[Short exercise]
Rewrite the listing lines starting at the one containing "You are a computer-use agent. 863x360 pixels." and ending at the one containing "pyautogui.click(x=725, y=188)", putting "Task" in place of "Instruction" and changing nothing else. Give only those lines, and leave out the pictures.

[Records to use]
'''

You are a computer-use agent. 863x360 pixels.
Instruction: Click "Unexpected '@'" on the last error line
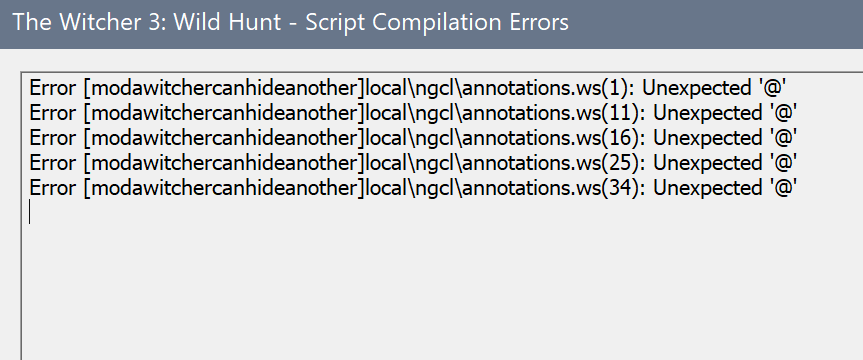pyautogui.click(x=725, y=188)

'''
'''

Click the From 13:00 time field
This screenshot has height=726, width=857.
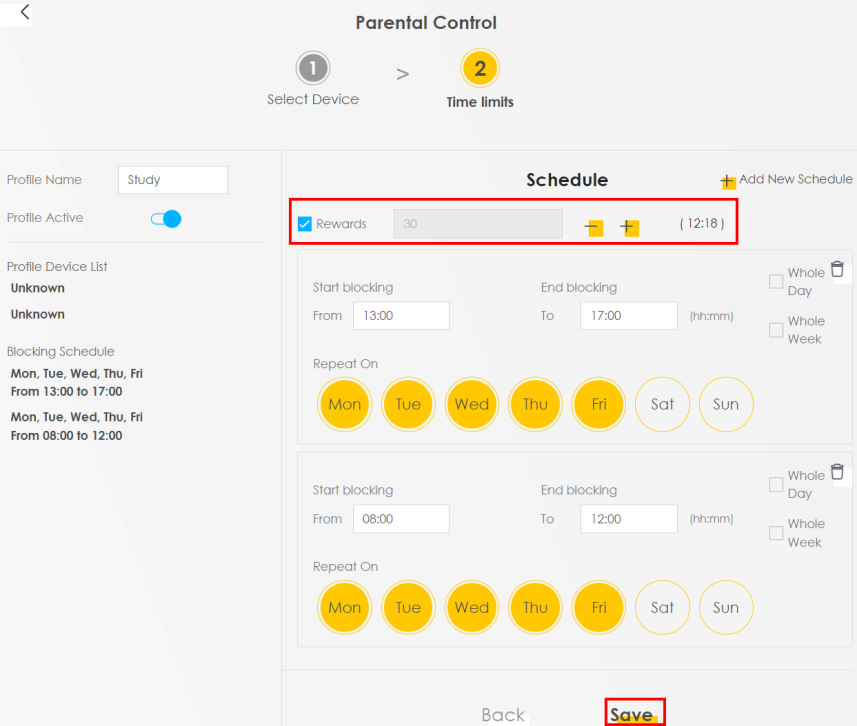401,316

'''

[Task solution]
You are a computer-use agent. 863x360 pixels.
Task: Click "Unexpected '@'" on the last error line
pyautogui.click(x=725, y=188)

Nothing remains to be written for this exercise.